Here is a small perl script that uses VSAP to add a new virtmap (replace
ADMIN_USER, PASSWORD, HOSTNAME with whatever is appropriate for your
account):
----------------------------------------------------------------
#!/usr/bin/env perl
use VSAP::Client;
if(@ARGV != 2) {
print "Usage: $0 source dest\n";
exit;
}
$source = $ARGV[0];
$dest = $ARGV[1];
$vsap = new VSAP::Client(Debug => 0);
$vsap->authenticate('ADMIN_USER', 'PASSWORD', 'HOSTNAME');
$cmd = '<vsap xmlns:cp="http://vsap.org/cp">' .
'<vsap type="mail:addresses:add">' .
'<source>' . $source . '</source>' .
'<dest>' . $dest . '</dest>' .
'</vsap>' .
'</vsap>';vsap
$response = $vsap->send($cmd);
$vsap->quit;
----------------------------------------------------------------
If you name this as add_virtmap.pl, you would call it like this:
./add_virtmap.pl info@xxxxxxxxxx jared
This would then create a virtmap for info@xxxxxxxxxx for the user jared.

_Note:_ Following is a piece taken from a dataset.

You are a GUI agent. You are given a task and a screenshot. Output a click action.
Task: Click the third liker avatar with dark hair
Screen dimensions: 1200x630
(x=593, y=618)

It
will also take care of rebuilding the virtusertable db.
Of course for something as simple as adding a virtmap, it might be easier to
just do it yourself instead of using vsap, but you could use vsap to do more
complex tasks like managing users, domains, or anything else CPX can do.
Just realize that:
* there is no documentation for this yet.
* Verio support won't be able to help you with this
* the XML api to vsap will most likely change in the future and break your
code
For now, the best way I have found to learn the XML vsap commands is to start
vsapd in debug mode and then do stuff in CPX and see what the corresponding
XML requests are:
/usr/local/etc/rc.d/vsapd.sh stop
vsapd --nodaemon --debug
I believe it is planned in a future release of CPX to solidify the API to
vsapd and create documentation for it, so you should probably wait until then
before messing with vsapd. However it might be good to start thinking now
about the great possibilities that VSAP offers.